Roofing crews and displaced lessees still are common, especially in southwest Oklahoma City, which has most of the city's multitenant, investment-grade industrial property and bore the brunt of the May 31 tornado and storms.
An unknown number of industrial tenants had to move to previously vacant space, according to Price Edwards & Co. Relocations and the use of space by disaster relief agencies “combined to push the vacancy numbers to unprecedented lows,” the firm said in its midyear industrial market summary.
“Many of the displaced tenants will revert to their original space once repairs or rebuilding is completed and most if not all of the relief agencies will vacate their temporary space with time,” Price Edwards said.
In the meantime, the disaster has scrambled the statistics.
“Calculation of the long-term vacancy in multitenant industrial buildings is just not possible at this time. We publish this report with the acknowledgment that some vacancies were reported before the storms, and some after,” Price Edwards said. “In discussing the calculated vacancy, we will try to arrive at a likely range for long-term vacancy, essentially the vacancy after the emergency relocations return to their original facilities.
“Whether or not the actual numbers reported here are correct, the overreaching conclusion is that this market is at very low vacancies, and is likely to remain so for the foreseeable future.”
Recovery is similar to that in residential neighborhoods despite the huge roof sizes, which come in tens or hundreds of thousands of square feet.
“We're moving along, but these things take time, especially in the commercial arena where you have large buildings involved.
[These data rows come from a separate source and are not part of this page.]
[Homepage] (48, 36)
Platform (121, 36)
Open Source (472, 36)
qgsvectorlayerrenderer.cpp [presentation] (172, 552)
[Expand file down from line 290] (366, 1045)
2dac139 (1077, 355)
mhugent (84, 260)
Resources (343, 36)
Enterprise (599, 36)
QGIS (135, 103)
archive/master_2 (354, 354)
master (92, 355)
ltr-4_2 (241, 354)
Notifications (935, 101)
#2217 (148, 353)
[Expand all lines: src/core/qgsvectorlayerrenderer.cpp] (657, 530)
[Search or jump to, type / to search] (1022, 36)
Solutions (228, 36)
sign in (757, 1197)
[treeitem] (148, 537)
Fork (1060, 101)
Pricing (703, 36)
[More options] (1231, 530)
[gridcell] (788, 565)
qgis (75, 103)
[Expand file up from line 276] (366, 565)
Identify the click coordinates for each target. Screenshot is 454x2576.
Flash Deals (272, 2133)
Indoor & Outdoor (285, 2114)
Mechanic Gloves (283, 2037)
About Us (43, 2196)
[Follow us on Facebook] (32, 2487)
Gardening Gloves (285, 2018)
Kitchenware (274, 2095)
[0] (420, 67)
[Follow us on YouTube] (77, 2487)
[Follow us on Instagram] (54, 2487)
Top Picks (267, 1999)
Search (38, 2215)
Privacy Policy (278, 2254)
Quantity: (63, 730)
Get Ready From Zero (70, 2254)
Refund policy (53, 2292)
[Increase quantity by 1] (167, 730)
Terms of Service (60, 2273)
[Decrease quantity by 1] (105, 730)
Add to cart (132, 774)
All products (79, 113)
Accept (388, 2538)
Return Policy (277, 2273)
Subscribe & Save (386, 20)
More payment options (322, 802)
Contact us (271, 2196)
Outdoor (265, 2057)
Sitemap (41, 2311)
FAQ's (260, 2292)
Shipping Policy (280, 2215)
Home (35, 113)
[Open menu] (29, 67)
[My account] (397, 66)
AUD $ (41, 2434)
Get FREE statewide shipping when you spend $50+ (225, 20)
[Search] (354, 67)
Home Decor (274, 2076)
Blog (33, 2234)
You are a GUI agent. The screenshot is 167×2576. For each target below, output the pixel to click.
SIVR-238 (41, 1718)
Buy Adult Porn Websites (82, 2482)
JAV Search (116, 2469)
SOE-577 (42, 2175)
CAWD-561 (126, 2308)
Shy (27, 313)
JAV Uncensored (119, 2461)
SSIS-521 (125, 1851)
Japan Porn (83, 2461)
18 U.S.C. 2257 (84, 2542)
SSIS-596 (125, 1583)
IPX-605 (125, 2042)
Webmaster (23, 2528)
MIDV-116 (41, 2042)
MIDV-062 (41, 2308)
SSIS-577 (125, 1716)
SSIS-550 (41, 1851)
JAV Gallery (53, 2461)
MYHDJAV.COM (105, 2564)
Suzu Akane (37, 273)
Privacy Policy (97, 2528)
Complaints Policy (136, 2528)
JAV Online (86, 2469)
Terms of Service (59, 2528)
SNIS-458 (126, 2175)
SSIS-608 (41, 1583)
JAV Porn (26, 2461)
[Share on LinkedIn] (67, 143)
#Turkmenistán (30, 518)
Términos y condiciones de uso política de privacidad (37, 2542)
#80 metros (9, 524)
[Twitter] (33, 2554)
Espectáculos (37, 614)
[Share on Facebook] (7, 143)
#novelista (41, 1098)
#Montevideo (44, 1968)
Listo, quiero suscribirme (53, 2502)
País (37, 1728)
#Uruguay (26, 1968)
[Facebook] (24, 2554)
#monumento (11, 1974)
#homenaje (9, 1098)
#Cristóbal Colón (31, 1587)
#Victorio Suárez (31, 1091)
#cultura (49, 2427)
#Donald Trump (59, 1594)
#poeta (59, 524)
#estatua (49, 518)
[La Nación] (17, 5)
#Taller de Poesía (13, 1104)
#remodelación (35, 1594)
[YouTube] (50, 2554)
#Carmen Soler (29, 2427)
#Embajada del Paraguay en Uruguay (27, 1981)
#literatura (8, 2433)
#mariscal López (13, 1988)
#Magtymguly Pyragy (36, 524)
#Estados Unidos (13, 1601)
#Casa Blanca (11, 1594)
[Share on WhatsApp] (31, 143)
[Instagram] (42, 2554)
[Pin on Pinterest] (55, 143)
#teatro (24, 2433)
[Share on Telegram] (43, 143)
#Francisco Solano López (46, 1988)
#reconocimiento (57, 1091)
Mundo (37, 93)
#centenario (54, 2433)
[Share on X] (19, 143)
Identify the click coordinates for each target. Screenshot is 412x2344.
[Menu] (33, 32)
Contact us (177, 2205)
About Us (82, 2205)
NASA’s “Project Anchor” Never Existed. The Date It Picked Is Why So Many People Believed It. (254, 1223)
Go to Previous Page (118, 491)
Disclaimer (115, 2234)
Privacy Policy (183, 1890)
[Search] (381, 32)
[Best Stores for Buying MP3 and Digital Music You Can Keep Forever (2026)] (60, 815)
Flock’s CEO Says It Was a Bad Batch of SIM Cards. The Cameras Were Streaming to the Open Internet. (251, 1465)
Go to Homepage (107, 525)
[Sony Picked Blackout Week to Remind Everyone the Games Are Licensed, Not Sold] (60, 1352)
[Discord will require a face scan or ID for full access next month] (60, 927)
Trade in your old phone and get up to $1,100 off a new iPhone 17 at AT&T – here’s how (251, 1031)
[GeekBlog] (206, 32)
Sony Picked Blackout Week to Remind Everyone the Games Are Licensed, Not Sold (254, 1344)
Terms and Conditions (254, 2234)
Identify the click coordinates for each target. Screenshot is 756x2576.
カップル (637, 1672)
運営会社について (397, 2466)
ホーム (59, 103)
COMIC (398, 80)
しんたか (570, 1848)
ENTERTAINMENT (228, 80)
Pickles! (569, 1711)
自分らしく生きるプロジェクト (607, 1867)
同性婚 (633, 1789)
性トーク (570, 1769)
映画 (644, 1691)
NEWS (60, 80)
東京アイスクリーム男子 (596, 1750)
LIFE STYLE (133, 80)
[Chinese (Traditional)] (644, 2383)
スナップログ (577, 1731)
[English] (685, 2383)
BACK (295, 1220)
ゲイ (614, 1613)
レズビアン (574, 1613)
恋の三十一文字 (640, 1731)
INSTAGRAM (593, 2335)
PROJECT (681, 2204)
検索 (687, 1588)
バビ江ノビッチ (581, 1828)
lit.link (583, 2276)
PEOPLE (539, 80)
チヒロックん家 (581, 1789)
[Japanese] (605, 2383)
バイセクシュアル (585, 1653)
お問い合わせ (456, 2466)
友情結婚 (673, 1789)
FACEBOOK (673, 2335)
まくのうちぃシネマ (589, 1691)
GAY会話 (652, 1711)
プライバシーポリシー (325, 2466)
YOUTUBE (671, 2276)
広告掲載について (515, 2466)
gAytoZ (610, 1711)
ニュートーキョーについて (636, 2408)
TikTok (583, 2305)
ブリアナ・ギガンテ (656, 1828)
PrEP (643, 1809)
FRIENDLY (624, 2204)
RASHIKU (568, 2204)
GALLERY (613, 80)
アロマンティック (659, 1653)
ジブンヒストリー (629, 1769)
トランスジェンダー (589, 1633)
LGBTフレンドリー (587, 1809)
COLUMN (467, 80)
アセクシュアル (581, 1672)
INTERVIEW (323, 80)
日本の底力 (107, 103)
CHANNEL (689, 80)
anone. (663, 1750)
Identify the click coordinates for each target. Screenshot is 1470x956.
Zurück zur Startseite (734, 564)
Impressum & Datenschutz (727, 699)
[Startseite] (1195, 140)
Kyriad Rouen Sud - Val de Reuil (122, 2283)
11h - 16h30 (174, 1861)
It takes time to work through the insurance claims, and then it takes time to schedule the roofers because they're all very busy,” said Bob Puckett, industrial property broker with Price Edwards.
Bulk warehouse space, especially, was sucked up after the storms, he said.
“Basically, everything that was on the market, especially among the portfolio properties, was immediately absorbed as (owners) moved their tenants into their vacant buildings while the roofs were repaired,” Puckett said. “Those tenants were still paying the same amount as they did in their primary leases. However, the lowered availability has resulted in higher lease rates, and we have seen a general trend toward higher lease rates over the past 12 months.”
Storm damage aside, speculative development is expected “by those few developers who can finance such projects,” Price Edwards said.
• Price Edwards estimated the vacancy of bulk warehouse space — ceiling height 24 feet and higher — at 5 percent to 6 percent. Vacancy had plummeted from 20.4 percent in 2011 to 6.5 percent in 2012. The tightest area was the southwest submarket with a vacancy of 2.7 percent.
• Flex space vacancy was estimated at 8 percent to 9 percent, down from 11 percent in 2012. Flex space is suitable for a mix of office, warehouse, lab and showroom areas and generally has ceiling height of 18 feet or less, but includes some newer properties with higher ceilings if they are marketed as flex space.
• Vacancy of service warehouse space — ceiling height 18 to 23 feet — had an estimated vacancy of 12.1 percent, up from 9.5 percent in 2012. Price Edwards noted that the smallest square footage of the industrial property types, and that once sizable vacancy can greatly change the calculation.
Puckett said that an ordeal like scrambling to relocate materials from a damaged warehouse to space untouched by wind and rain can test relationships.
“That depends on how the landlord handles the emergency. If the landlord handles it, meets all the tenant's needs, gets them into the temporary space as quickly as possible, then you end up with a happy tenant. If the landlord does not do those things and does not take care of the tenant, then you can end up with an unhappy tenant,” he said.